(Task data)
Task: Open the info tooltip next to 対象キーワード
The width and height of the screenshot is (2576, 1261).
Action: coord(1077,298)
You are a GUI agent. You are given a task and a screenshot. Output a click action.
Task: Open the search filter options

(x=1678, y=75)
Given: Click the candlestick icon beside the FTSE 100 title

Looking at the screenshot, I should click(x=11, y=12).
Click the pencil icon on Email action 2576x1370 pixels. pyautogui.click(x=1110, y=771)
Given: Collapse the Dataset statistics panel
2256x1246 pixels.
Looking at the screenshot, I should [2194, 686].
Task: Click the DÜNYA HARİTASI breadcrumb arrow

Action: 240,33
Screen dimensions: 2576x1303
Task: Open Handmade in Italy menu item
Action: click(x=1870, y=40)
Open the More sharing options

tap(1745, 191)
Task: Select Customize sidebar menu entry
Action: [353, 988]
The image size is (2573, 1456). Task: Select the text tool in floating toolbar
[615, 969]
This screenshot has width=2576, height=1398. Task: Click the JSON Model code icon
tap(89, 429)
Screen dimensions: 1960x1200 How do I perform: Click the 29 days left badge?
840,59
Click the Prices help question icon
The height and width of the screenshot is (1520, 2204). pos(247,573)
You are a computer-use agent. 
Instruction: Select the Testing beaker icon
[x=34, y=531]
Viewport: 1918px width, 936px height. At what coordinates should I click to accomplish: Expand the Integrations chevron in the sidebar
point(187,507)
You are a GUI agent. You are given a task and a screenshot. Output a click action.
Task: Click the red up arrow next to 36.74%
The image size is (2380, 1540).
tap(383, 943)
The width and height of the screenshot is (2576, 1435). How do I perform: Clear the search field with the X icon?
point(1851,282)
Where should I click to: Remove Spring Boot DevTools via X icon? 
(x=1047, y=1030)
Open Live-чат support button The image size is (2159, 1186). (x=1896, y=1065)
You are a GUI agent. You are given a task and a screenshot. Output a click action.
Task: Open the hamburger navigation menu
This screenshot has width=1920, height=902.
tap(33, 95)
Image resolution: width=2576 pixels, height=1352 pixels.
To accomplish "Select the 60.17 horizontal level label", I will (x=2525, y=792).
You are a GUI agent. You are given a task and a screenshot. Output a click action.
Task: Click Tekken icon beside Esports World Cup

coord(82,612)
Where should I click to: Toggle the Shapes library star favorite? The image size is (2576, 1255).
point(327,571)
(End Task data)
* **About this exercise**
Please set down exactly the lines running from the one with "Task: Click the red up arrow next to 36.74%" to the last line of the entries above, both of them included, and no others.

* **Written reply**
Task: Click the red up arrow next to 36.74%
The image size is (2380, 1540).
tap(383, 943)
The width and height of the screenshot is (2576, 1435). How do I perform: Clear the search field with the X icon?
point(1851,282)
Where should I click to: Remove Spring Boot DevTools via X icon? 
(x=1047, y=1030)
Open Live-чат support button The image size is (2159, 1186). (x=1896, y=1065)
You are a GUI agent. You are given a task and a screenshot. Output a click action.
Task: Open the hamburger navigation menu
This screenshot has width=1920, height=902.
tap(33, 95)
Image resolution: width=2576 pixels, height=1352 pixels.
To accomplish "Select the 60.17 horizontal level label", I will (x=2525, y=792).
You are a GUI agent. You are given a task and a screenshot. Output a click action.
Task: Click Tekken icon beside Esports World Cup

coord(82,612)
Where should I click to: Toggle the Shapes library star favorite? The image size is (2576, 1255).
point(327,571)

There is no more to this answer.